▶ _What is expected_
Put the lines of the entries below into a numbered list, starting at the line containing "Given: Check the 'Other (please specify)' box" and running through the end of the entries, both ends included. Leave out any blank lines.

▶ _Data for this task_
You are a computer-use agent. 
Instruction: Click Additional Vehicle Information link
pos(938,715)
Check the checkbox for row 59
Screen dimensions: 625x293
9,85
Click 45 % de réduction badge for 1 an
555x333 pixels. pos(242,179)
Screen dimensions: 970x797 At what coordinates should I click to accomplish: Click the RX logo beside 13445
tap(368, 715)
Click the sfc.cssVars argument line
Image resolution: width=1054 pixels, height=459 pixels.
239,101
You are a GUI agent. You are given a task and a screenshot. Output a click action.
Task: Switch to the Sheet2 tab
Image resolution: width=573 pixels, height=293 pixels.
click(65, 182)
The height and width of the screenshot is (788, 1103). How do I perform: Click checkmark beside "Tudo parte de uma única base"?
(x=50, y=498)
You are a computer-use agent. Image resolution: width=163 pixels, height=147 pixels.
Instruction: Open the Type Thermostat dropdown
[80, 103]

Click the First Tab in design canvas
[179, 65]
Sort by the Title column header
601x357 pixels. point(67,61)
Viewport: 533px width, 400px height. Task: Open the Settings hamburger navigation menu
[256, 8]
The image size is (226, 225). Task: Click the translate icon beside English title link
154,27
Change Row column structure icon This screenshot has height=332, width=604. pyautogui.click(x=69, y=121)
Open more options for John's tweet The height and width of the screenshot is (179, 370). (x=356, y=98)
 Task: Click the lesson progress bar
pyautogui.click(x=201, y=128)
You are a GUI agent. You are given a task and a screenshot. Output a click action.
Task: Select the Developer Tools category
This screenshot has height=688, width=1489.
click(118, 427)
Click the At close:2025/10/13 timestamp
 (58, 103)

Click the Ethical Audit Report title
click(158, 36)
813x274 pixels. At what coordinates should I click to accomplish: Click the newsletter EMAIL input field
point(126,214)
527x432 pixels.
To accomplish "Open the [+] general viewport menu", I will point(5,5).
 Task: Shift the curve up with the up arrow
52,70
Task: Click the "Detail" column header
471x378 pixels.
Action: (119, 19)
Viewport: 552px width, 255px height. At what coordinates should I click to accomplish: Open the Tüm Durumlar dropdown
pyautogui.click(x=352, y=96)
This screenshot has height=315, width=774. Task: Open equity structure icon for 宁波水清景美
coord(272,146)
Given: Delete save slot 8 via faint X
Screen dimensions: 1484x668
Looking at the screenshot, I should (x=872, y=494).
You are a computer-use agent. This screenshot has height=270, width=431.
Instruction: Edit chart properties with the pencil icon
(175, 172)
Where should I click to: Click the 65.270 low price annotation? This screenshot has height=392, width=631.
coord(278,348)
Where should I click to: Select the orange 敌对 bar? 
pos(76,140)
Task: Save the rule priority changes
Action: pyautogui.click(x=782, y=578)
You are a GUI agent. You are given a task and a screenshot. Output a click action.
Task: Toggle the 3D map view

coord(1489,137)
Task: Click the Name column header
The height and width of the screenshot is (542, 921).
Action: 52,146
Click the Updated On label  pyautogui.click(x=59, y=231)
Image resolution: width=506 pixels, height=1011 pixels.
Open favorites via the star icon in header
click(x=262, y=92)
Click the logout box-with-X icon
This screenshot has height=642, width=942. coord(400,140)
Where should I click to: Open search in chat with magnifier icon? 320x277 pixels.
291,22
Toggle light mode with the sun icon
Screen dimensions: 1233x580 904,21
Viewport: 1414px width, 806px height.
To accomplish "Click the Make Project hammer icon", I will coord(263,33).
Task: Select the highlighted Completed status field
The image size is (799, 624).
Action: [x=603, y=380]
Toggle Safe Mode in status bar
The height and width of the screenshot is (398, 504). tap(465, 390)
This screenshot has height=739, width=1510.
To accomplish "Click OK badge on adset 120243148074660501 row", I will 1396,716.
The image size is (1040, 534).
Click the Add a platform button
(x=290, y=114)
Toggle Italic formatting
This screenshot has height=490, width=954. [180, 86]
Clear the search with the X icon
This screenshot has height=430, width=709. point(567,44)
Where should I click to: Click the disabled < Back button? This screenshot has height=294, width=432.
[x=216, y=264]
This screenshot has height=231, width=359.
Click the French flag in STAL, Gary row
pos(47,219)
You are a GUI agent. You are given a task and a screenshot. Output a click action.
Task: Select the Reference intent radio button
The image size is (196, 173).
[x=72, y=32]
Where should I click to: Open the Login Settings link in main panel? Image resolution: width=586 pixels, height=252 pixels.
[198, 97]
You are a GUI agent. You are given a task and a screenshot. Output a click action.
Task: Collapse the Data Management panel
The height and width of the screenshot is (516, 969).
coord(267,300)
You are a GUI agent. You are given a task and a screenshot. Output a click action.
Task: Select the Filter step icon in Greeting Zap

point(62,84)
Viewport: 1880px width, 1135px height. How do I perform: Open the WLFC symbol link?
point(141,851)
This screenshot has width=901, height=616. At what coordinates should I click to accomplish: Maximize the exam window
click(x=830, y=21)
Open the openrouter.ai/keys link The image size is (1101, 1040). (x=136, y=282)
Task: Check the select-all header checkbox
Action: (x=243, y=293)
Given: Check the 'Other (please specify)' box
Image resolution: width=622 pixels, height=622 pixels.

▶ _In response_
1. Given: Check the 'Other (please specify)' box
2. Image resolution: width=622 pixels, height=622 pixels.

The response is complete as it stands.